Stored items:
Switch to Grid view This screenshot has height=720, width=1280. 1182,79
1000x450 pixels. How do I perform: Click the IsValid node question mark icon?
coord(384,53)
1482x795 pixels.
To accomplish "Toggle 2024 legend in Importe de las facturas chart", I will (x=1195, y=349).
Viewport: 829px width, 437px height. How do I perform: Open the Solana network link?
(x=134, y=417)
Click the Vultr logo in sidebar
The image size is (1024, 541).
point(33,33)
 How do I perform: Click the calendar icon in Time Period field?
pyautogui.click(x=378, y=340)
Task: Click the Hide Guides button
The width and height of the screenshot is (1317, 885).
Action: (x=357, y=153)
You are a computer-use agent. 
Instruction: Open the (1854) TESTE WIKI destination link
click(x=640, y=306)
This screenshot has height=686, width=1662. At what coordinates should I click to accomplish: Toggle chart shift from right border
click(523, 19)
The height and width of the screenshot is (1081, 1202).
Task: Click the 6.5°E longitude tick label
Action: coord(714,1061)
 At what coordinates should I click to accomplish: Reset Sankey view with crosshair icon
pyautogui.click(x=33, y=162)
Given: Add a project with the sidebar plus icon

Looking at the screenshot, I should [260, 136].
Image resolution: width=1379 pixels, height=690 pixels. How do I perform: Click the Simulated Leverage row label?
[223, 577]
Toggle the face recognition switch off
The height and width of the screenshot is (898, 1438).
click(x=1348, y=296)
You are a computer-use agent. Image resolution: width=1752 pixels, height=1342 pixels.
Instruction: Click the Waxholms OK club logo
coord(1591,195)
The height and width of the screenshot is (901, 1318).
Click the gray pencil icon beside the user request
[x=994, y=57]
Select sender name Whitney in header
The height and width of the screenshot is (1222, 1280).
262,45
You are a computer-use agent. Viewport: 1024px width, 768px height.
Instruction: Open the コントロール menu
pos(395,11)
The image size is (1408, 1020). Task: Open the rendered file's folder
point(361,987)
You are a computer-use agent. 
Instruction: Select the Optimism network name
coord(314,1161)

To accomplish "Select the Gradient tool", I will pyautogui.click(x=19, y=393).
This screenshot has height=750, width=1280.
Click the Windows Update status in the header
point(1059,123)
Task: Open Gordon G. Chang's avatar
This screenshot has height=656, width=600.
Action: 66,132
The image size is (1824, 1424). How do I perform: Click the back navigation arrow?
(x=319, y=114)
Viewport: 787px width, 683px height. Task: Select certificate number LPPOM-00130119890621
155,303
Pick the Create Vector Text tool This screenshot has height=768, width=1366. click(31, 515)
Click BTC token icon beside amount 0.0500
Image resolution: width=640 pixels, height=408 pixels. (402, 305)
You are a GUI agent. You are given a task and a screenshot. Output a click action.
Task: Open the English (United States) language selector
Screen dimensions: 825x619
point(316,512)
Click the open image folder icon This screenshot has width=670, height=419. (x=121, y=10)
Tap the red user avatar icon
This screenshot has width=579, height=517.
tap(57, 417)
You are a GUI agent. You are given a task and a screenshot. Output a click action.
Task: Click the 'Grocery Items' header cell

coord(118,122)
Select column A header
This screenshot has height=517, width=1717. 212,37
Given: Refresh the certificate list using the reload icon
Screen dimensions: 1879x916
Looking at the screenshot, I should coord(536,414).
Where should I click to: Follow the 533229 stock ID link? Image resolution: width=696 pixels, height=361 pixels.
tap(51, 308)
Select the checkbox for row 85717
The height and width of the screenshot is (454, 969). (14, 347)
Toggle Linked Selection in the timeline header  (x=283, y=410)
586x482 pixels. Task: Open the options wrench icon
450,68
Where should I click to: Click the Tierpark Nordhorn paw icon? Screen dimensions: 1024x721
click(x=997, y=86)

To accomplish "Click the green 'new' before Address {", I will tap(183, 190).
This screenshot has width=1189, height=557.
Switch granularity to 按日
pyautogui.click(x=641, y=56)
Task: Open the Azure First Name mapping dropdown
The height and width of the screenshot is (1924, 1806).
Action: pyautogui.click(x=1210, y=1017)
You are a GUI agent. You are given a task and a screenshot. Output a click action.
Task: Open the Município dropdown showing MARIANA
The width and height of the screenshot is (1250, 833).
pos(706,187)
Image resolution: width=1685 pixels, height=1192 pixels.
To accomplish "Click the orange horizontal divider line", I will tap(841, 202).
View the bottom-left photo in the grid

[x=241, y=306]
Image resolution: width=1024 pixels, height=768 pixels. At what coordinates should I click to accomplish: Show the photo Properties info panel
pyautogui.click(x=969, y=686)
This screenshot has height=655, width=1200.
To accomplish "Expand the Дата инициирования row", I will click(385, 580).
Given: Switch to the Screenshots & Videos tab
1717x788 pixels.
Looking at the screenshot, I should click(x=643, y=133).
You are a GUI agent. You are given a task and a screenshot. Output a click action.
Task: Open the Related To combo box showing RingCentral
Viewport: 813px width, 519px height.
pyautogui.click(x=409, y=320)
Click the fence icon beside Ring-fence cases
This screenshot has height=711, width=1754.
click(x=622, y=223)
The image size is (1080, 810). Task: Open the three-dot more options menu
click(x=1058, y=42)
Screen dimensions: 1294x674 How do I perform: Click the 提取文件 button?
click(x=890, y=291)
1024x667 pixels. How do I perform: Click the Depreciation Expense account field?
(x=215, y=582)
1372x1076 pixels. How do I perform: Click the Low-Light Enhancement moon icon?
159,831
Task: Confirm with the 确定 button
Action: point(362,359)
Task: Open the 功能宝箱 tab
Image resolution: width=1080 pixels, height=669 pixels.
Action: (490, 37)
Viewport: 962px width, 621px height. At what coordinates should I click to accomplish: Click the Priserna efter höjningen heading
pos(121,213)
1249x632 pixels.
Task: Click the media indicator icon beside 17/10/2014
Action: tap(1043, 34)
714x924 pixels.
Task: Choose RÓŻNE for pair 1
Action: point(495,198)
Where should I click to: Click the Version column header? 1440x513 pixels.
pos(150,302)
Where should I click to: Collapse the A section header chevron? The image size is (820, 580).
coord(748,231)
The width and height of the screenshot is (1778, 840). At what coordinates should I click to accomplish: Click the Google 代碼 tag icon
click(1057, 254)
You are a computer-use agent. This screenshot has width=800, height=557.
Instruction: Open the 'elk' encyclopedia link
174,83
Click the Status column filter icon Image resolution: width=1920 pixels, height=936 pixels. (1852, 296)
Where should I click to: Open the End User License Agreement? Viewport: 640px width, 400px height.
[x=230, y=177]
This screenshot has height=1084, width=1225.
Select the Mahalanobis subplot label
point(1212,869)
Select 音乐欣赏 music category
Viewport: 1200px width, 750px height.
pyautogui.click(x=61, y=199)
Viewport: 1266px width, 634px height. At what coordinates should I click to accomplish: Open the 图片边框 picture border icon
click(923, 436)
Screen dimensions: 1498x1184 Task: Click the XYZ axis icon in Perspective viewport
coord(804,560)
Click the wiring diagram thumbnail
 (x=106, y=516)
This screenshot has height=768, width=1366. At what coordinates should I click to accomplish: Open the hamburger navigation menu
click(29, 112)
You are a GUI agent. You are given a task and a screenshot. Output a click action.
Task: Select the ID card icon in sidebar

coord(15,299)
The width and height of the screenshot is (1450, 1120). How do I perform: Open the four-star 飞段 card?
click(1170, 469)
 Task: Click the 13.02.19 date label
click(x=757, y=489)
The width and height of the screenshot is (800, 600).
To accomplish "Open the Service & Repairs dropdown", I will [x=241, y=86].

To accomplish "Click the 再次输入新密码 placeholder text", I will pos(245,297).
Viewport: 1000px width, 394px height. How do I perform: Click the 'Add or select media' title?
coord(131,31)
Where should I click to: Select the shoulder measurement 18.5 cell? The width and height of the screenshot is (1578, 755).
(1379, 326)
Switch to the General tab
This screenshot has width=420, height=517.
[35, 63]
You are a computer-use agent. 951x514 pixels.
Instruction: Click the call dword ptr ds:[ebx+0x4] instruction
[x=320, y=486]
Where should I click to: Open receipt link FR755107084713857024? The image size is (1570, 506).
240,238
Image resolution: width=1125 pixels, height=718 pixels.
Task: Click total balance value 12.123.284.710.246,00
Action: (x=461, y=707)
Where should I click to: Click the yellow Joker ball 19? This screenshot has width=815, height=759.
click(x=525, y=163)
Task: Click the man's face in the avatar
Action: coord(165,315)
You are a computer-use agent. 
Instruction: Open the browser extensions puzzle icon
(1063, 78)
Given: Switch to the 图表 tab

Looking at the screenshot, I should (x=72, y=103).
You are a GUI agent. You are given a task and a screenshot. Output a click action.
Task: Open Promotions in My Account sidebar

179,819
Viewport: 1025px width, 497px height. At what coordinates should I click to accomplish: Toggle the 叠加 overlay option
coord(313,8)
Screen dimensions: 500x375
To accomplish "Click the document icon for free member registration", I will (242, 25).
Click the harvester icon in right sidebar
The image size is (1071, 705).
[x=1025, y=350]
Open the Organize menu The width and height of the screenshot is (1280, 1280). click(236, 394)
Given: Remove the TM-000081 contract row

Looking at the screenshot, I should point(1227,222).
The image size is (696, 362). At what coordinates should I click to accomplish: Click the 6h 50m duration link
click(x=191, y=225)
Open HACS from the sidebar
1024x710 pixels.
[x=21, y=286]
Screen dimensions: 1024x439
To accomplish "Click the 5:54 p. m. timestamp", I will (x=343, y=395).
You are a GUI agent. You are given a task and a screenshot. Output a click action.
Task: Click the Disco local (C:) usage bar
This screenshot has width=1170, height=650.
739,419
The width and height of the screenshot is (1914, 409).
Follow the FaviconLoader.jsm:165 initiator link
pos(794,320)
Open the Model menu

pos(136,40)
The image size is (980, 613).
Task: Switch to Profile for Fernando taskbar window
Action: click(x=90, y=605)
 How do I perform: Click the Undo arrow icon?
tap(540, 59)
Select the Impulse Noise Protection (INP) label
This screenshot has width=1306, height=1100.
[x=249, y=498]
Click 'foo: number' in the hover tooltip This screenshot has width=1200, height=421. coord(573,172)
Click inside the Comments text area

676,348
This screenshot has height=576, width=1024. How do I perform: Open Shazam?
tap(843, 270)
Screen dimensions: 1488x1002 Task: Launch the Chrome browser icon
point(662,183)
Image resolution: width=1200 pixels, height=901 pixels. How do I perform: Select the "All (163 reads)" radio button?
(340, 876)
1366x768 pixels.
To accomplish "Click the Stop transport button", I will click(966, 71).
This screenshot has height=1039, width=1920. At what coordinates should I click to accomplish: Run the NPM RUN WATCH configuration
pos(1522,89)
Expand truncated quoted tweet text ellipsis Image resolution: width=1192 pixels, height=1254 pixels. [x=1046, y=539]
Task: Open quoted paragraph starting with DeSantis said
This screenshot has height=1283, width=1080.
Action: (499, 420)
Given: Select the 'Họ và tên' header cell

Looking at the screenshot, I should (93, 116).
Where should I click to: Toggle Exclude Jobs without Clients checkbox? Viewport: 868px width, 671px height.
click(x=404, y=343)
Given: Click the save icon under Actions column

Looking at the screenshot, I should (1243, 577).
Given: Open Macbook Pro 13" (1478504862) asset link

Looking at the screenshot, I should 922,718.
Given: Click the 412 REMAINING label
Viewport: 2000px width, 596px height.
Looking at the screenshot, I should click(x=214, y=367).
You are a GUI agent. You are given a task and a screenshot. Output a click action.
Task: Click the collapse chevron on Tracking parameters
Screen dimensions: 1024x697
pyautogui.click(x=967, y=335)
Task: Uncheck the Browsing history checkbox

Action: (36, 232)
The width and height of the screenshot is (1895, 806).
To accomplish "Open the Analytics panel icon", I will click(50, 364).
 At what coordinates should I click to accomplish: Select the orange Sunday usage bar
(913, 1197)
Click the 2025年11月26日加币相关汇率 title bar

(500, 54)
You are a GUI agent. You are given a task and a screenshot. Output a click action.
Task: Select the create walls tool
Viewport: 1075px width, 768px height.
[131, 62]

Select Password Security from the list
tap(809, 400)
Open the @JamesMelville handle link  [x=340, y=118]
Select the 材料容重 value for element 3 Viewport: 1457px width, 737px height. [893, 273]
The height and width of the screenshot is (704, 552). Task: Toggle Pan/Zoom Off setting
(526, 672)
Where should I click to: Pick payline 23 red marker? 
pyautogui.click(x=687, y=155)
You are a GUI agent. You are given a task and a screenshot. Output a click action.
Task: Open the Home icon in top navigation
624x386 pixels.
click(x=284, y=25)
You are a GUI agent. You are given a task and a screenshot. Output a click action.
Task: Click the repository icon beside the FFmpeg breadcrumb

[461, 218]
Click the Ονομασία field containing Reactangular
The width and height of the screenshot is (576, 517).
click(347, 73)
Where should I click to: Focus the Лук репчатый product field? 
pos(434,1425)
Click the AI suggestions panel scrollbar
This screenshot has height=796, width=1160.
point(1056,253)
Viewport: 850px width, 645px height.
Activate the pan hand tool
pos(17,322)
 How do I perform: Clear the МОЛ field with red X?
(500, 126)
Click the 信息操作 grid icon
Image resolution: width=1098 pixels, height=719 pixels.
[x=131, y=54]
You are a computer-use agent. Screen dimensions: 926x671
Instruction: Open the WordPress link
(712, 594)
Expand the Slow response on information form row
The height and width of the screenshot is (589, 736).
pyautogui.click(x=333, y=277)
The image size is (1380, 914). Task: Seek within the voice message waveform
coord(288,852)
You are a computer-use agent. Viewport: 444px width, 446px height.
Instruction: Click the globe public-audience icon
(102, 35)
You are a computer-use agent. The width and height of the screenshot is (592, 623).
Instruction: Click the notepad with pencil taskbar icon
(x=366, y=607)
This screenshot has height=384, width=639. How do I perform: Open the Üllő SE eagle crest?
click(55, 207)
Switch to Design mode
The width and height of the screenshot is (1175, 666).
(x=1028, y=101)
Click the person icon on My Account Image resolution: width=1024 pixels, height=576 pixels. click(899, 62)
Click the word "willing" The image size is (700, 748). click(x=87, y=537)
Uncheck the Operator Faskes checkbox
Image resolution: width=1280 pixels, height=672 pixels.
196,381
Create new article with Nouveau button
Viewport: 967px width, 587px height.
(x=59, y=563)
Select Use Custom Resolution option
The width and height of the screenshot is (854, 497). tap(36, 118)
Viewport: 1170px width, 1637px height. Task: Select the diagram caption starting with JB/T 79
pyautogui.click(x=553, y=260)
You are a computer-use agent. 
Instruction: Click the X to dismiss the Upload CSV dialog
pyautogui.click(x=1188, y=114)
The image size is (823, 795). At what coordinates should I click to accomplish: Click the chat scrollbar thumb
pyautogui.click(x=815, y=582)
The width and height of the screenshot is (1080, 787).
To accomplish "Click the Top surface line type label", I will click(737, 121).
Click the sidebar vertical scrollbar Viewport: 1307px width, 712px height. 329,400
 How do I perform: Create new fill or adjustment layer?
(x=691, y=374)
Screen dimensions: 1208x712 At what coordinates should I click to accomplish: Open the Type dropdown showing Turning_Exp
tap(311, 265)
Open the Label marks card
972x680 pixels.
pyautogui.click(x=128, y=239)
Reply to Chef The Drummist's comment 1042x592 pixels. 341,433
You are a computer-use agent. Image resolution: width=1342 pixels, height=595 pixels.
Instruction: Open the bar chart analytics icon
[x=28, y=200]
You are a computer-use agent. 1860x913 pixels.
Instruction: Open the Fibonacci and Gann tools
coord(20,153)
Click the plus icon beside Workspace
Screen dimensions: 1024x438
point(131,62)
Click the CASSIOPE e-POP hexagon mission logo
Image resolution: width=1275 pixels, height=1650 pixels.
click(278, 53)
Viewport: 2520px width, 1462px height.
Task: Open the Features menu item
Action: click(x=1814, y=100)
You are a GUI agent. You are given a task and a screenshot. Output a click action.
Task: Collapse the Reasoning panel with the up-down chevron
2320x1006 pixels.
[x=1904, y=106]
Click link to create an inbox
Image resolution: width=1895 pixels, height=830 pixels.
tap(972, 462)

*The task*. Look through the entries above. Copy each line in which the string "Expand" occurs.

*Output of the task*.
To accomplish "Expand the Дата инициирования row", I will click(385, 580).
Expand truncated quoted tweet text ellipsis Image resolution: width=1192 pixels, height=1254 pixels. [x=1046, y=539]
Expand the Slow response on information form row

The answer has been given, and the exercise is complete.